Stored records
■ ■ ■ ■
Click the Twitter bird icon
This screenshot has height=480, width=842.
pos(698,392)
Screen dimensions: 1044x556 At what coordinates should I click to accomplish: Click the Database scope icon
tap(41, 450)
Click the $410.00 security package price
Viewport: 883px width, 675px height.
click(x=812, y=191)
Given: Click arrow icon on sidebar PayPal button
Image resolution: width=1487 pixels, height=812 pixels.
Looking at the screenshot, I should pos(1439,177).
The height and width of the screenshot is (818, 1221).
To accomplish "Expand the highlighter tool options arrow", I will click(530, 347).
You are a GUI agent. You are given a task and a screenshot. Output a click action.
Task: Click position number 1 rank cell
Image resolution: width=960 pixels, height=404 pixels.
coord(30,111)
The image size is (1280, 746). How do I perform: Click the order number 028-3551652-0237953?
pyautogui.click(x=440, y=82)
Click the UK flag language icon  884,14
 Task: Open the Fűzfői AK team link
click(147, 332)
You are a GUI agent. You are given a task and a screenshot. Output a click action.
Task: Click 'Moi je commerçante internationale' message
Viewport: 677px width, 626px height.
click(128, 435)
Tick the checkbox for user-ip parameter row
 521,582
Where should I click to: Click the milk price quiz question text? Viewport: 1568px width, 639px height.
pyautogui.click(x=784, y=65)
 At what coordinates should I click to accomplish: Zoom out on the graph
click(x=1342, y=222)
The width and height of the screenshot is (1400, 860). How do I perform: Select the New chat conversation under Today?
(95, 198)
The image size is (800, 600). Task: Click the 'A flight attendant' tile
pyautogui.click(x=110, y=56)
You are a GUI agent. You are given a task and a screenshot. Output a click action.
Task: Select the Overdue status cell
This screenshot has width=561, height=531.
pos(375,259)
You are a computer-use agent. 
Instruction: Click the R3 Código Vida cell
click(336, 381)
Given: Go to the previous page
■ ■ ■ ■
PROBLEM DETAILS>
Lines that include the word "arrow" are to be extracted from the data above.

FINISHED EXERCISE>
Given: Click arrow icon on sidebar PayPal button
To accomplish "Expand the highlighter tool options arrow", I will click(530, 347).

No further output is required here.